Go through the material below and write out every line that has the word "width" in it.

Records for pointing to text and elements
....................

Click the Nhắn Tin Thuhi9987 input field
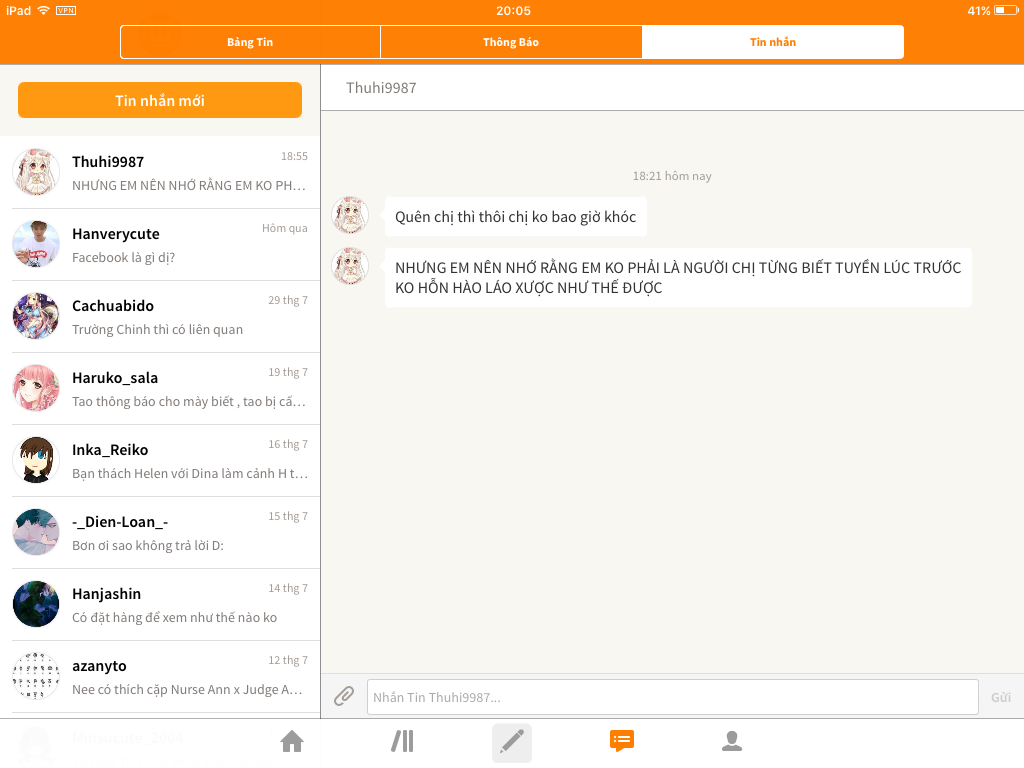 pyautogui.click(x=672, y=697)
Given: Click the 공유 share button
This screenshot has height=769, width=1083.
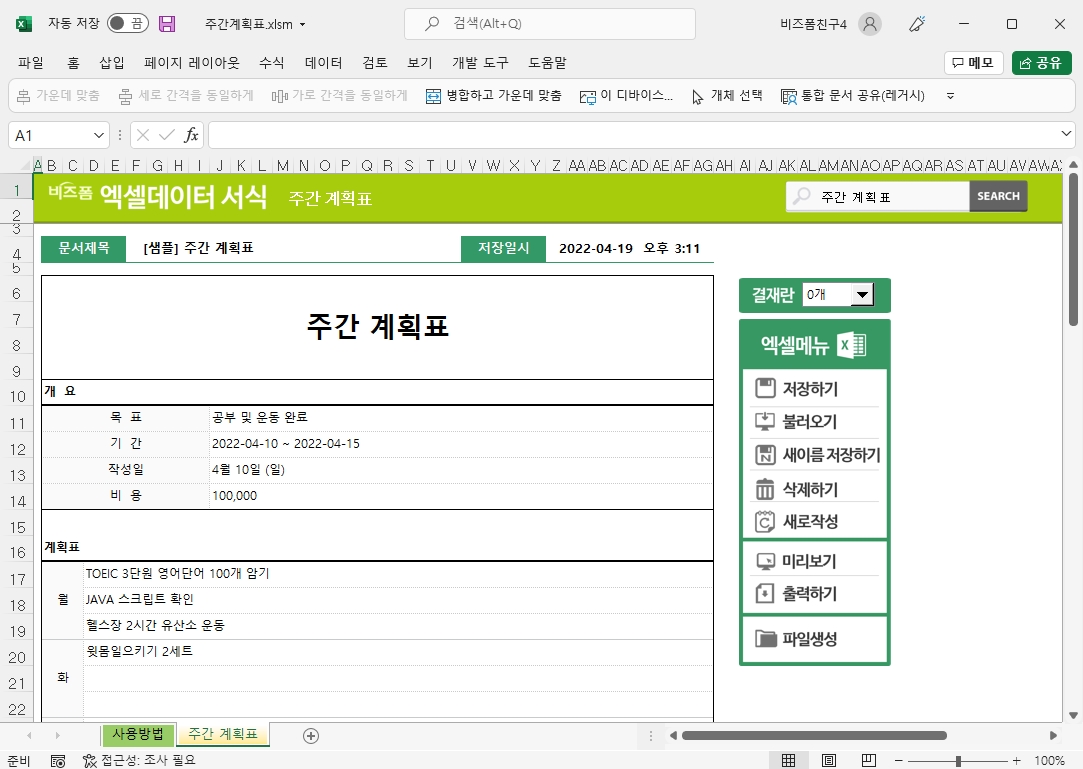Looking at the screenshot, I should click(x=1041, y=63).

....................

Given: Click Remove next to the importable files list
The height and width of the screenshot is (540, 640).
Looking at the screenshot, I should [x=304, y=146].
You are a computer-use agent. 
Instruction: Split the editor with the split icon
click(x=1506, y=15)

....................

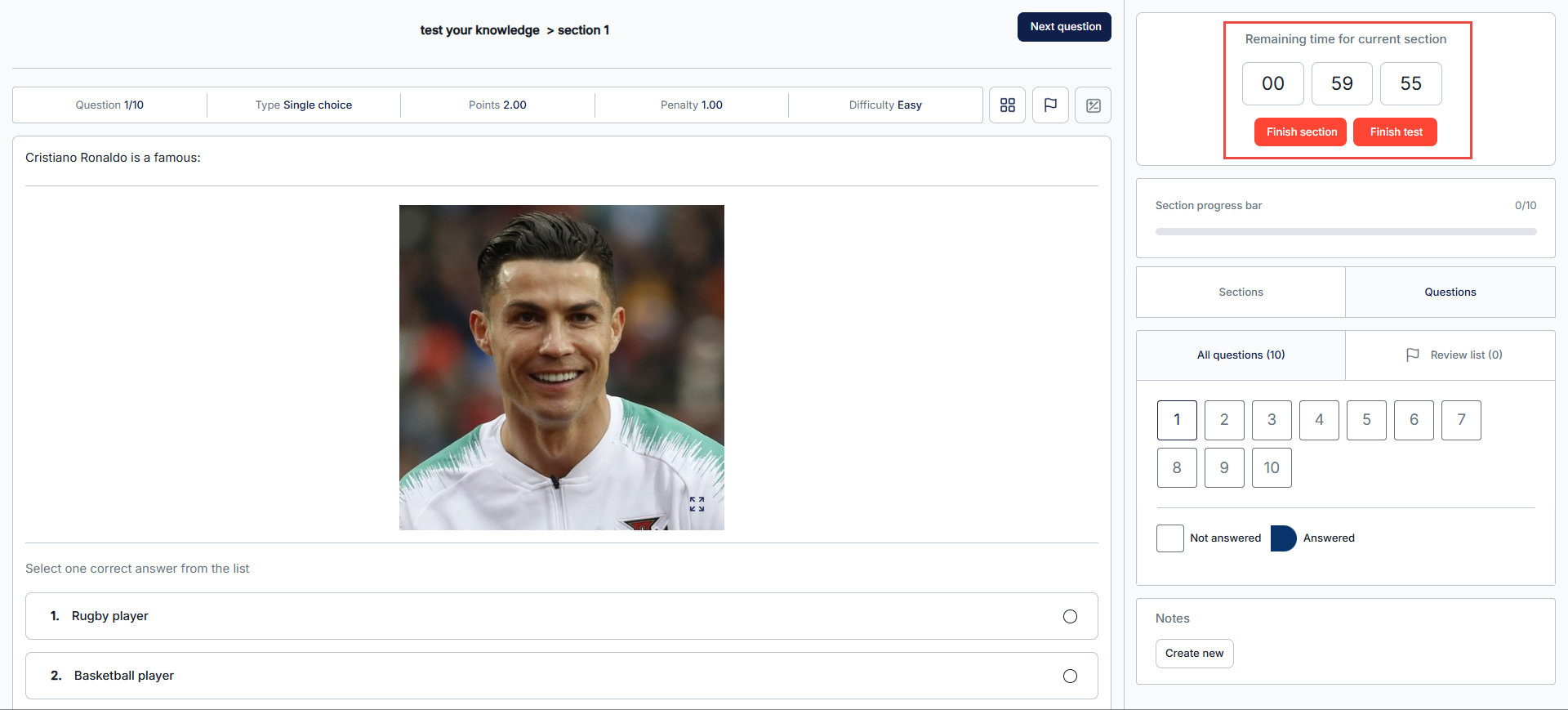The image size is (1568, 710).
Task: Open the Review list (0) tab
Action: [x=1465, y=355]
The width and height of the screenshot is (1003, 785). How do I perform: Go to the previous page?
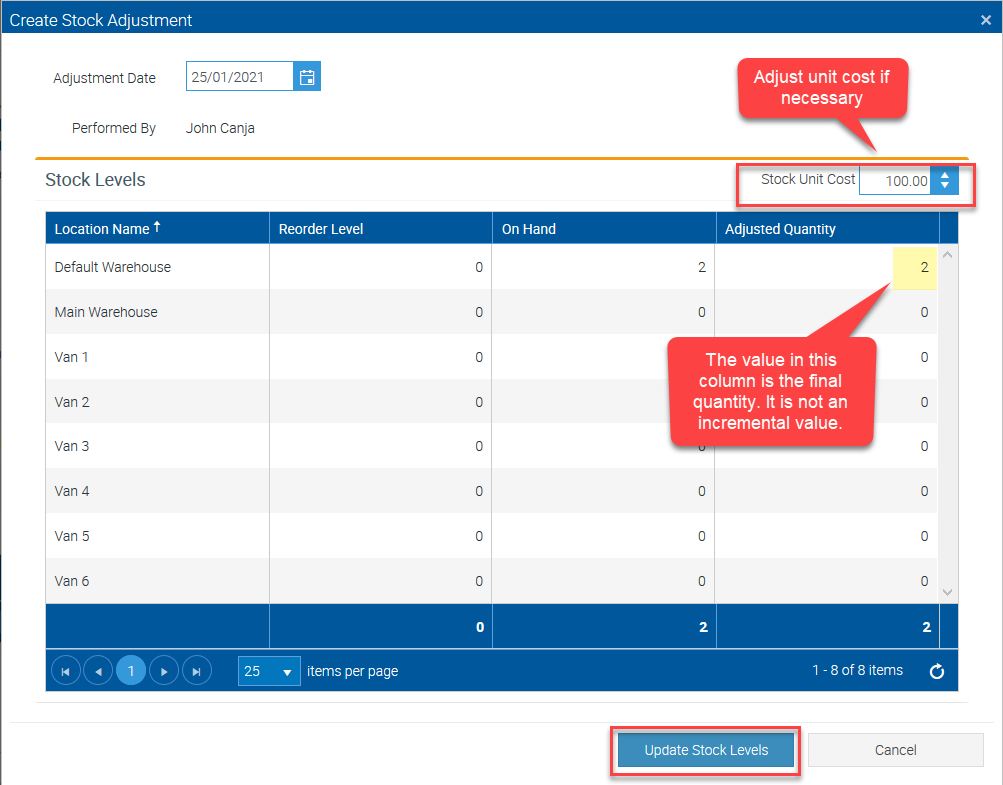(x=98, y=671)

....................

■ Task solution:
This screenshot has height=769, width=1083.
The height and width of the screenshot is (540, 640).
The width and height of the screenshot is (1003, 785). How do I perform: Go to the previous page?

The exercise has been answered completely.